Because only the text is wanted, repeat the records below exactly and omit the pictures.

>>>>

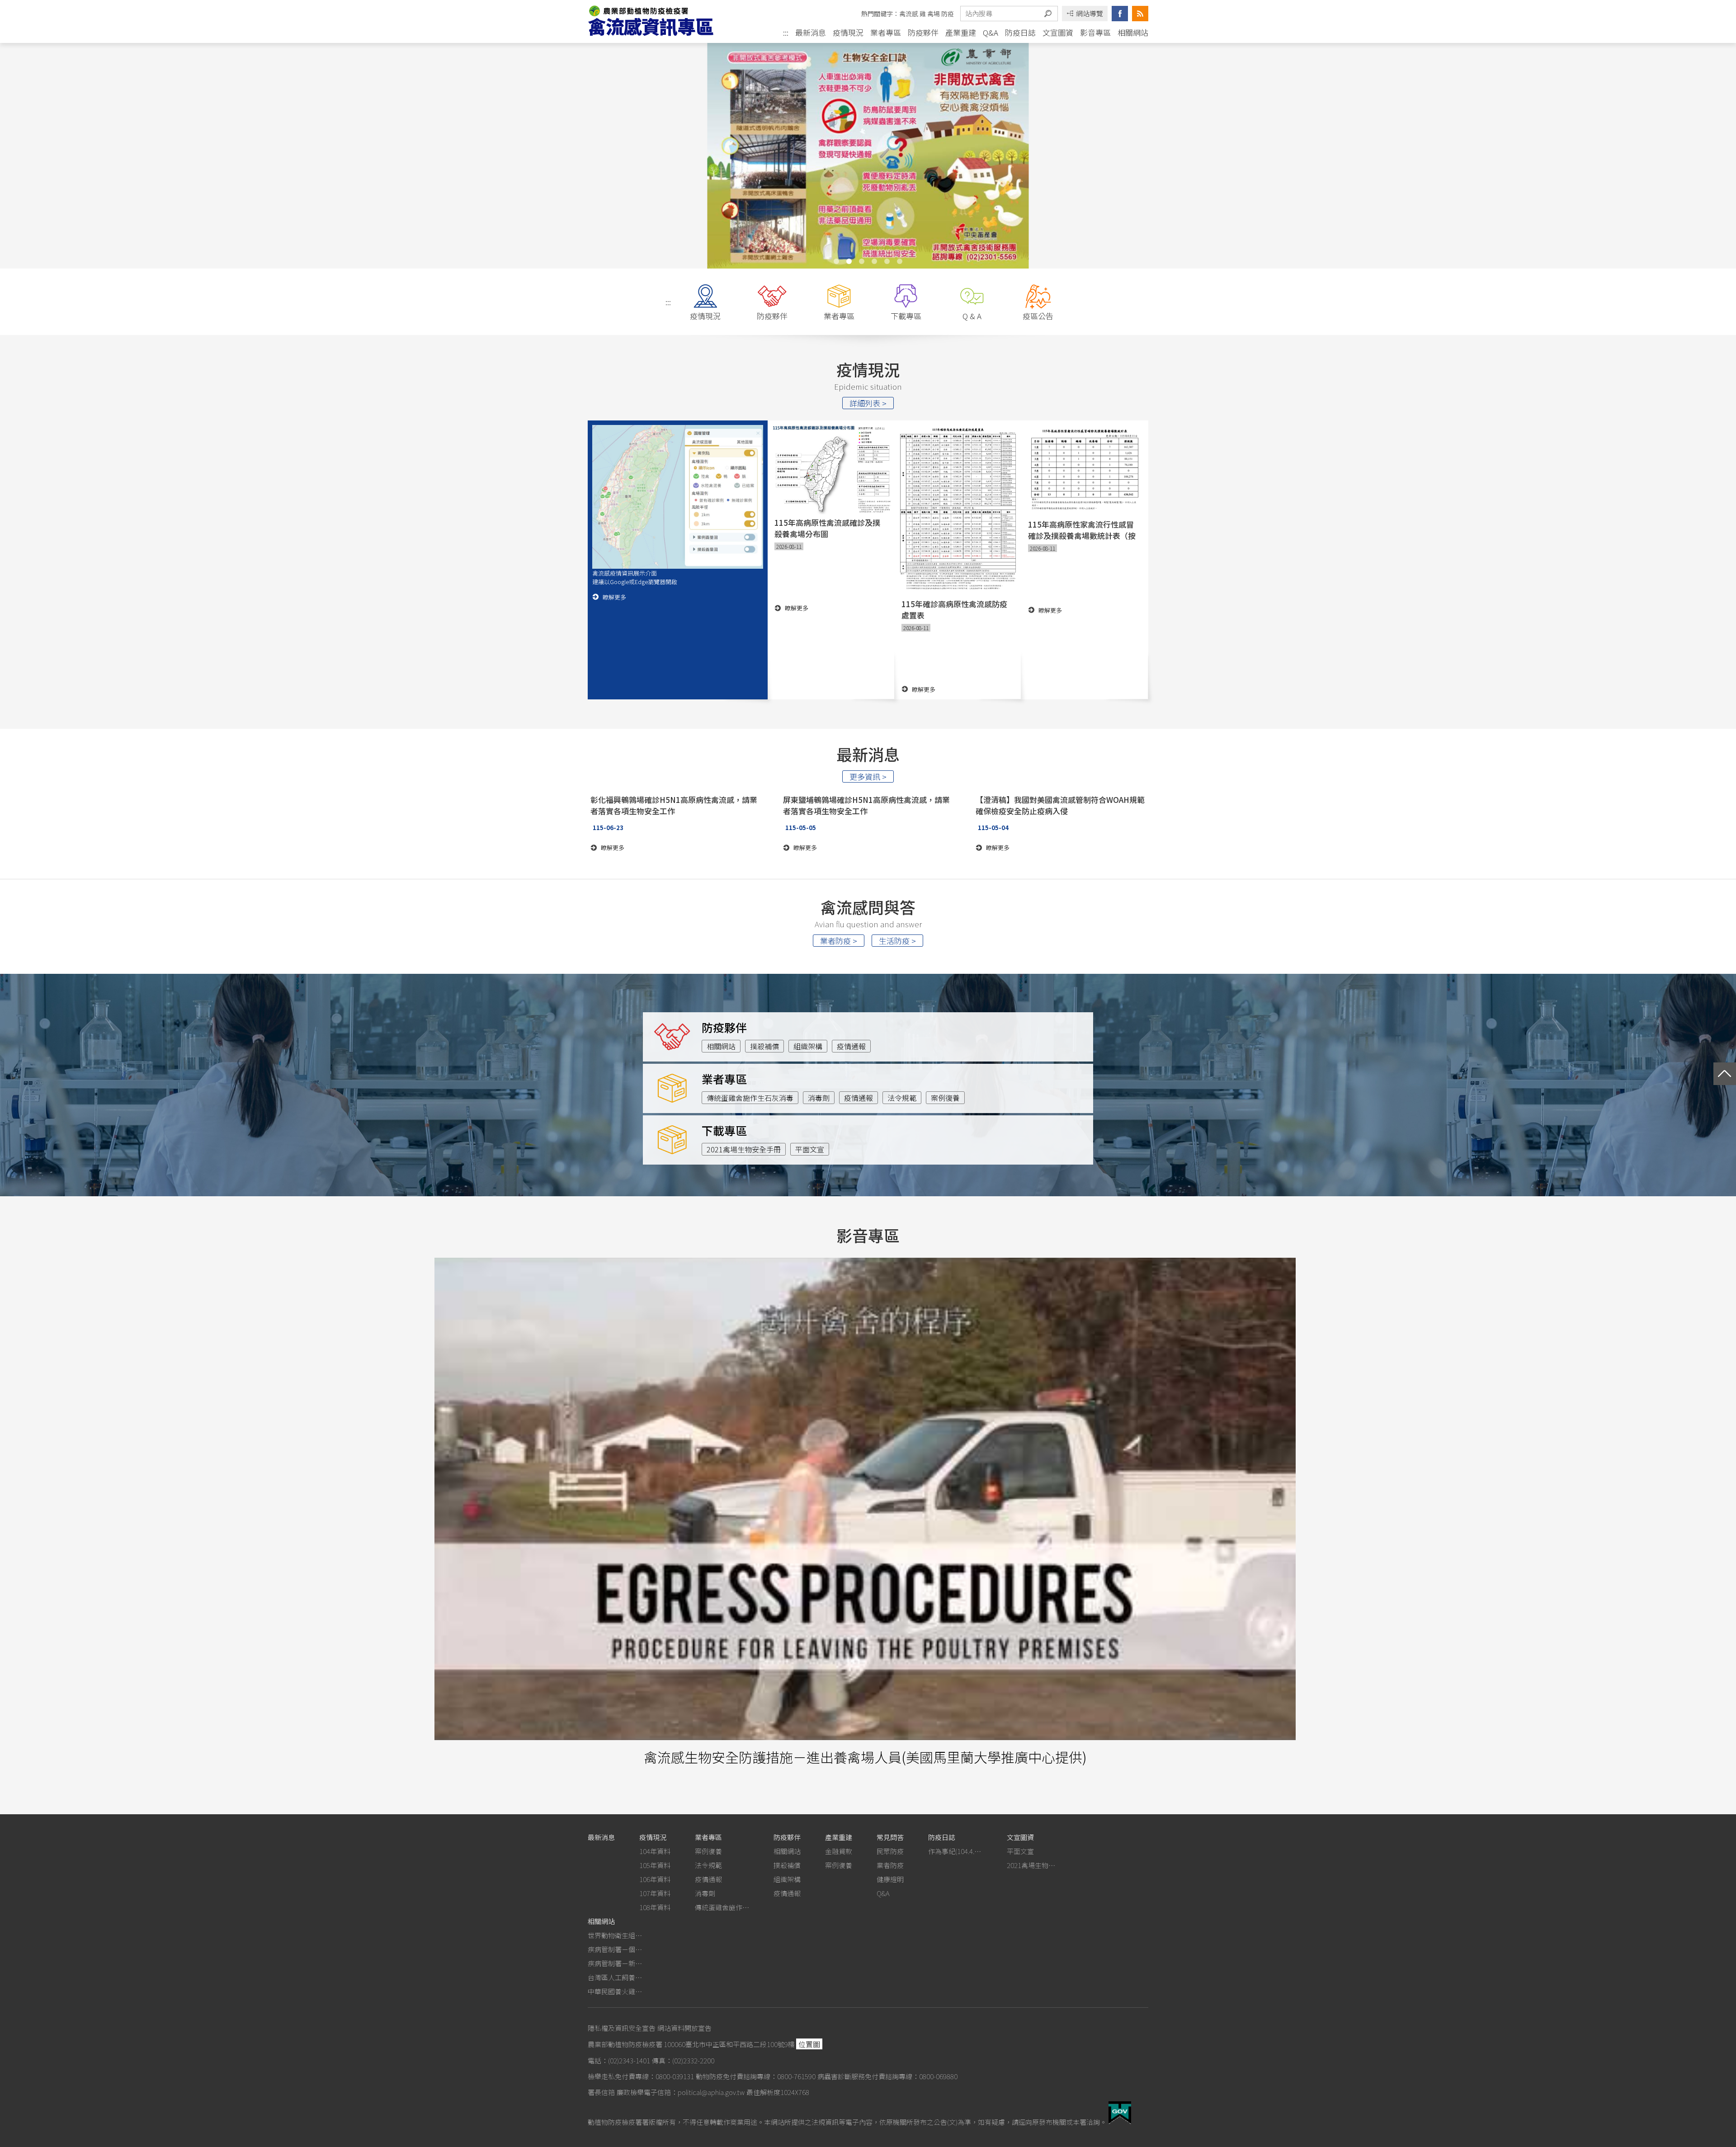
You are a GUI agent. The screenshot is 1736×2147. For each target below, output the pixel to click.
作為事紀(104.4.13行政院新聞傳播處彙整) (955, 1851)
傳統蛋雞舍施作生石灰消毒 (750, 1097)
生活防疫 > (897, 940)
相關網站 (1133, 32)
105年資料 (654, 1865)
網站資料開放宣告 (684, 2028)
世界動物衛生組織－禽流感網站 (615, 1935)
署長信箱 (601, 2092)
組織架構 (807, 1046)
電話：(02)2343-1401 (619, 2060)
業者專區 (885, 32)
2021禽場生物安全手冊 (744, 1149)
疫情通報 (851, 1046)
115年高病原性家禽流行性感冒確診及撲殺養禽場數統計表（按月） (1082, 530)
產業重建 (960, 32)
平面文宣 (809, 1149)
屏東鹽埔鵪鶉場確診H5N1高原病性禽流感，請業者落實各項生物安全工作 (866, 805)
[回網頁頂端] (1724, 1073)
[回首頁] (659, 21)
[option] (868, 155)
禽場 (933, 13)
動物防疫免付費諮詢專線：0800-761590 (756, 2076)
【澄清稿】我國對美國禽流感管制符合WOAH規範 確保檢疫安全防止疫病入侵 (1060, 805)
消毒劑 (819, 1097)
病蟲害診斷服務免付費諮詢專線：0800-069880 (887, 2076)
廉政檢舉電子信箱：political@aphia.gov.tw (681, 2092)
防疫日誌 (1020, 32)
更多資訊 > (868, 776)
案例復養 (945, 1097)
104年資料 (654, 1851)
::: (785, 32)
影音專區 (1095, 32)
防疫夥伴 (923, 32)
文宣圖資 (1058, 32)
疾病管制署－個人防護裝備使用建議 (615, 1949)
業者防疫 (890, 1865)
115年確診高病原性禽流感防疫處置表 (954, 609)
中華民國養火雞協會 (615, 1991)
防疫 (947, 13)
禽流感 (908, 13)
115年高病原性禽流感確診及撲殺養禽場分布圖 (827, 528)
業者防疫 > (838, 940)
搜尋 (1048, 13)
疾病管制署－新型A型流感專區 (615, 1963)
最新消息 (810, 32)
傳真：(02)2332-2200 (683, 2060)
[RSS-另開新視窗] (1140, 13)
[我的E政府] (1120, 2120)
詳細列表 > (868, 403)
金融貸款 (838, 1851)
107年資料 (654, 1893)
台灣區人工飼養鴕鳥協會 (615, 1977)
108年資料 (654, 1907)
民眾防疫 (890, 1851)
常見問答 (890, 1837)
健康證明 (890, 1879)
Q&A (990, 32)
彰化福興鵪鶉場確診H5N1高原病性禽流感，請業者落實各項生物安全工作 (673, 805)
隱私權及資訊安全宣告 (622, 2028)
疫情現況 (848, 32)
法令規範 (901, 1097)
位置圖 (809, 2043)
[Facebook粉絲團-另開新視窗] (1120, 13)
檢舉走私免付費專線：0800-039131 (641, 2076)
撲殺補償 (764, 1046)
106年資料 (654, 1879)
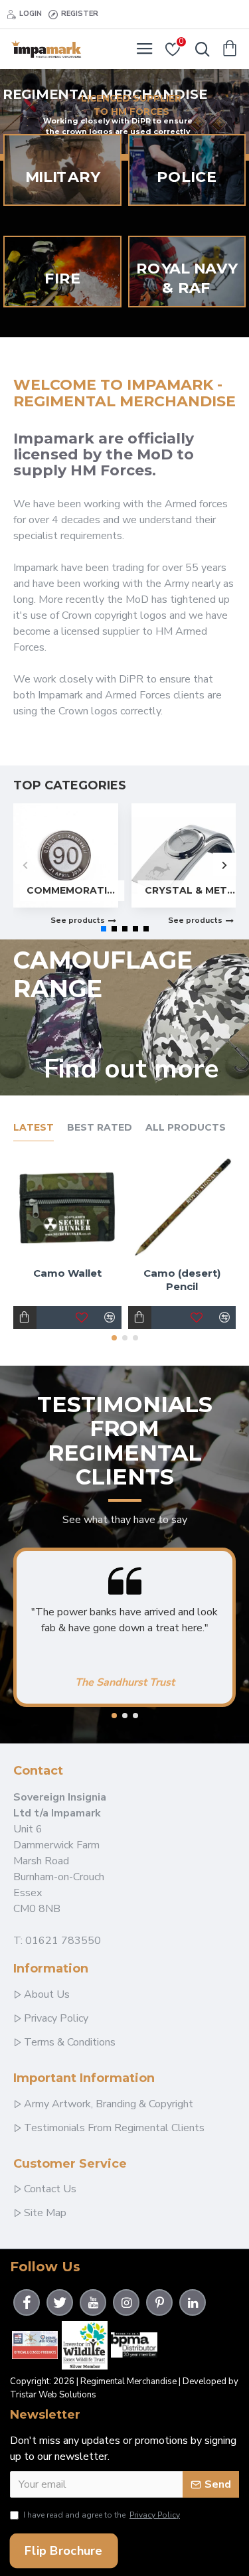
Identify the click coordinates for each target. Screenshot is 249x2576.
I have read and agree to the (101, 2515)
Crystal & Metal (190, 890)
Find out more (131, 1069)
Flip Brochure (63, 2550)
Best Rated (99, 1127)
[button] (25, 864)
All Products (185, 1127)
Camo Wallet (67, 1273)
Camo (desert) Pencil (181, 1280)
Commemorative (72, 890)
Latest (33, 1127)
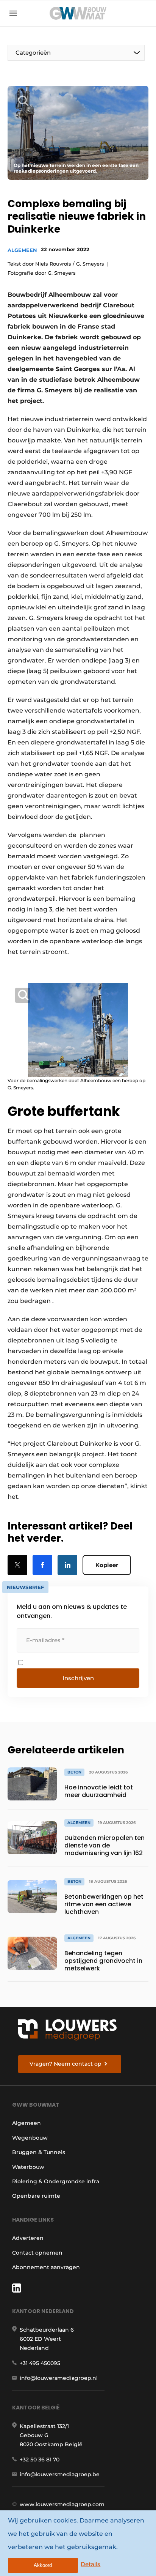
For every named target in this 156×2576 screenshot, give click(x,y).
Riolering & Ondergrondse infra (55, 2181)
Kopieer (106, 1565)
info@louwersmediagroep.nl (59, 2378)
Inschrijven (78, 1678)
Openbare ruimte (36, 2195)
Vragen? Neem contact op (65, 2063)
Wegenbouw (30, 2137)
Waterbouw (28, 2167)
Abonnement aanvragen (46, 2267)
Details (90, 2564)
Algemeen (22, 250)
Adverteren (28, 2238)
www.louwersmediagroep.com (62, 2504)
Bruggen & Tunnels (38, 2152)
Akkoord (43, 2565)
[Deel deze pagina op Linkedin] (67, 1565)
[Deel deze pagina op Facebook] (42, 1565)
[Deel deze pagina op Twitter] (17, 1565)
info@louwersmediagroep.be (60, 2474)
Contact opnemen (37, 2252)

<<<<

* **REPLY TO THE EXERCISE**
You are a GUI agent. The screenshot is 1736×2147. For each target below, output the pixel to click.
作為事紀(104.4.13行政院新聞傳播處彙整) (955, 1851)
傳統蛋雞舍施作生石灰消毒 (750, 1097)
生活防疫 > (897, 940)
相關網站 (1133, 32)
105年資料 (654, 1865)
網站資料開放宣告 (684, 2028)
世界動物衛生組織－禽流感網站 (615, 1935)
署長信箱 (601, 2092)
組織架構 (807, 1046)
電話：(02)2343-1401 (619, 2060)
業者專區 (885, 32)
2021禽場生物安全手冊 (744, 1149)
疫情通報 (851, 1046)
115年高病原性家禽流行性感冒確診及撲殺養禽場數統計表（按月） (1082, 530)
產業重建 (960, 32)
平面文宣 (809, 1149)
屏東鹽埔鵪鶉場確診H5N1高原病性禽流感，請業者落實各項生物安全工作 (866, 805)
[回網頁頂端] (1724, 1073)
[回首頁] (659, 21)
[option] (868, 155)
禽場 (933, 13)
動物防疫免付費諮詢專線：0800-761590 (756, 2076)
【澄清稿】我國對美國禽流感管制符合WOAH規範 確保檢疫安全防止疫病入侵 (1060, 805)
消毒劑 (819, 1097)
病蟲害診斷服務免付費諮詢專線：0800-069880 (887, 2076)
廉政檢舉電子信箱：political@aphia.gov.tw (681, 2092)
防疫日誌 (1020, 32)
更多資訊 > (868, 776)
案例復養 (945, 1097)
104年資料 (654, 1851)
::: (785, 32)
影音專區 (1095, 32)
防疫夥伴 (923, 32)
文宣圖資 (1058, 32)
疾病管制署－個人防護裝備使用建議 (615, 1949)
業者防疫 (890, 1865)
115年確診高病原性禽流感防疫處置表 (954, 609)
中華民國養火雞協會 (615, 1991)
防疫 (947, 13)
禽流感 (908, 13)
115年高病原性禽流感確診及撲殺養禽場分布圖 (827, 528)
業者防疫 > (838, 940)
搜尋 (1048, 13)
疾病管制署－新型A型流感專區 (615, 1963)
最新消息 (810, 32)
傳真：(02)2332-2200 (683, 2060)
[RSS-另開新視窗] (1140, 13)
[我的E政府] (1120, 2120)
詳細列表 > (868, 403)
金融貸款 (838, 1851)
107年資料 (654, 1893)
台灣區人工飼養鴕鳥協會 (615, 1977)
108年資料 (654, 1907)
民眾防疫 (890, 1851)
常見問答 (890, 1837)
健康證明 (890, 1879)
Q&A (990, 32)
彰化福興鵪鶉場確診H5N1高原病性禽流感，請業者落實各項生物安全工作 (673, 805)
隱私權及資訊安全宣告 (622, 2028)
疫情現況 (848, 32)
法令規範 (901, 1097)
位置圖 (809, 2043)
[Facebook粉絲團-另開新視窗] (1120, 13)
檢舉走私免付費專線：0800-039131 (641, 2076)
撲殺補償 (764, 1046)
106年資料 (654, 1879)
Identify the click coordinates for each target. Screenshot is 249x2576.
I have read and agree to the (101, 2515)
Crystal & Metal (190, 890)
Find out more (131, 1069)
Flip Brochure (63, 2550)
Best Rated (99, 1127)
[button] (25, 864)
All Products (185, 1127)
Camo Wallet (67, 1273)
Camo (desert) Pencil (181, 1280)
Commemorative (72, 890)
Latest (33, 1127)
For every named target in this 156×2576 screenshot, give click(x,y).
Riolering & Ondergrondse infra (55, 2181)
Kopieer (106, 1565)
info@louwersmediagroep.nl (59, 2378)
Inschrijven (78, 1678)
Openbare ruimte (36, 2195)
Vragen? Neem contact op (65, 2063)
Wegenbouw (30, 2137)
Waterbouw (28, 2167)
Abonnement aanvragen (46, 2267)
Details (90, 2564)
Algemeen (22, 250)
Adverteren (28, 2238)
www.louwersmediagroep.com (62, 2504)
Bruggen & Tunnels (38, 2152)
Akkoord (43, 2565)
[Deel deze pagina op Linkedin] (67, 1565)
[Deel deze pagina op Facebook] (42, 1565)
[Deel deze pagina op Twitter] (17, 1565)
info@louwersmediagroep.be (60, 2474)
Contact opnemen (37, 2252)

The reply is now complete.